But these self-styled 'brogrammers' have decided that what the almost all-male world of programming needs is an injection of... frat-house antics. Great, just, great. Here's a choice quote from one of these
"We got invited to a party in Malibu where there were naked women in the hot tub," said Stern-Sapad, 25. "We're the cool programmers."The article continues:
"I don't need to wear a pocket protector to be a programmer," says John Manoogian III, a software engineer and entrepreneur.Exsqueeze me? Baking powder? Who the hell wears a pocket protector? But (shock! horror!), the whole 'brogrammer' thing might just be a little off putting to women programmers (you, know, the "hogrammers" the brogrammers sometimes have to work with):
There's also an audience that has been left out of the joke.
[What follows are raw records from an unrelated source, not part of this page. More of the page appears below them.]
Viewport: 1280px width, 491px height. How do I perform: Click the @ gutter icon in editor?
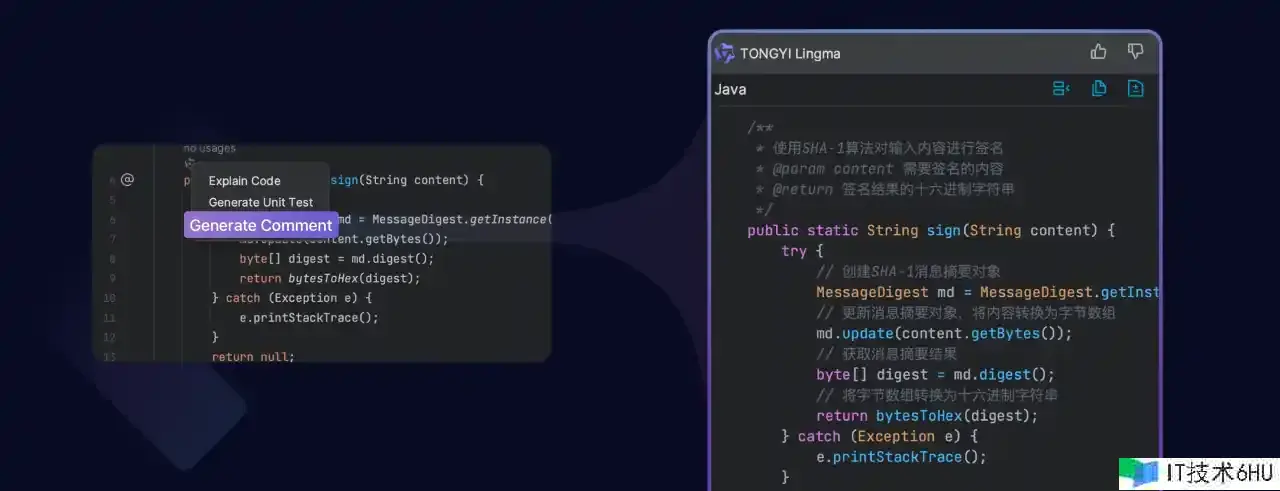(127, 180)
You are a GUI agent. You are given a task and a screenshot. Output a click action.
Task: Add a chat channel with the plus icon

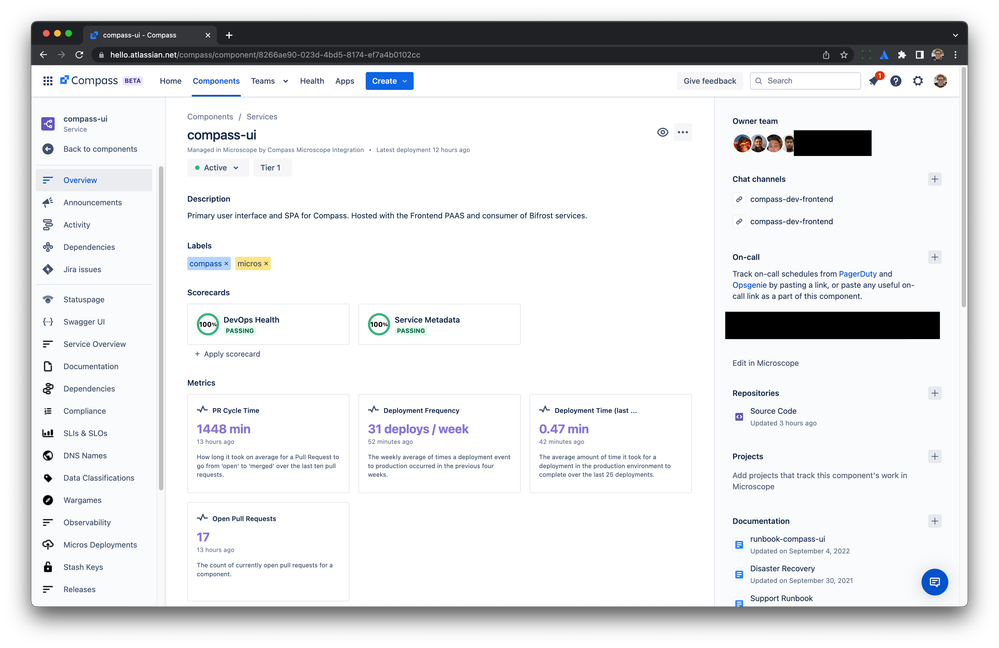point(934,178)
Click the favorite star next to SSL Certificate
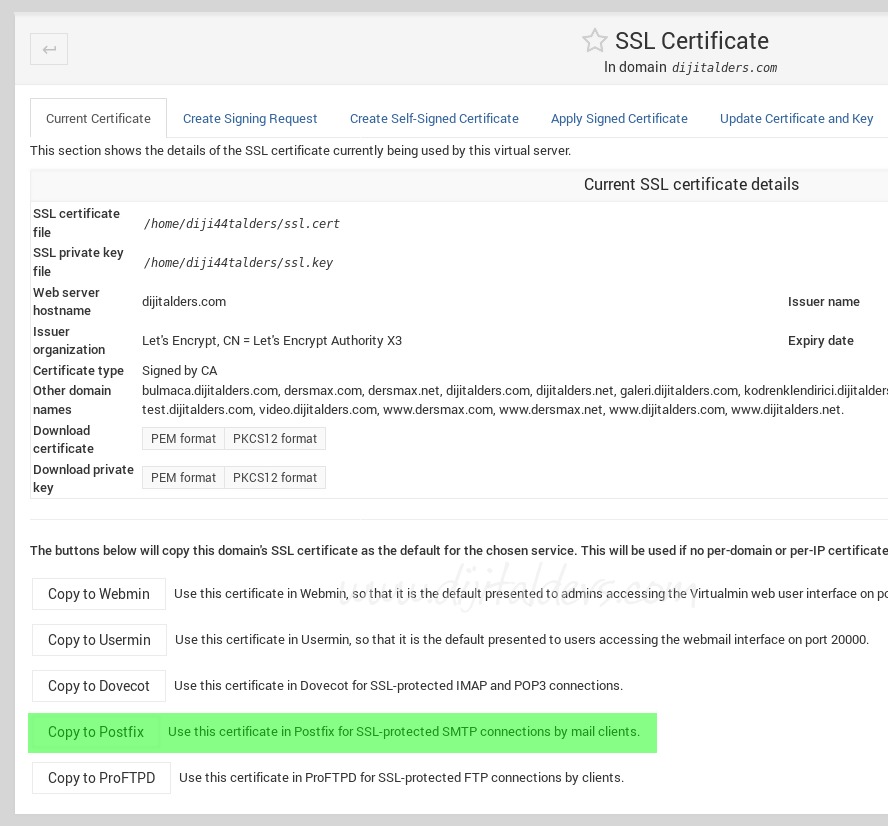 tap(595, 41)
Women made up 21 percent of all programmers in 2010, down from 24 percent in 2000, according to the U.S. Bureau of Labor Statistics.Because, guess what?, the frat-house 'culture' has always been just a teensy bit derogatory towards women.
Anything that encourages the perception of tech as being male-dominated is likely to contribute to this decline, said Sara Chipps, founder of Girl Develop It, a series of software-development workshops.
"This brogramming thing would definitely turn off a lot of women from working" at startups, said Chipps.
Now, I've nothing against sociable programmers who want to 'have fun' and 'socialize' as the article puts it, but frankly the computer industry should not be laughing slyly at brogrammers or turning a blind eye.
Brogrammers should be actively shunned.
PS When this came up before on Hacker News I had a rather more succinct way of putting it:
Perhaps, but more than that it's bloody stupid.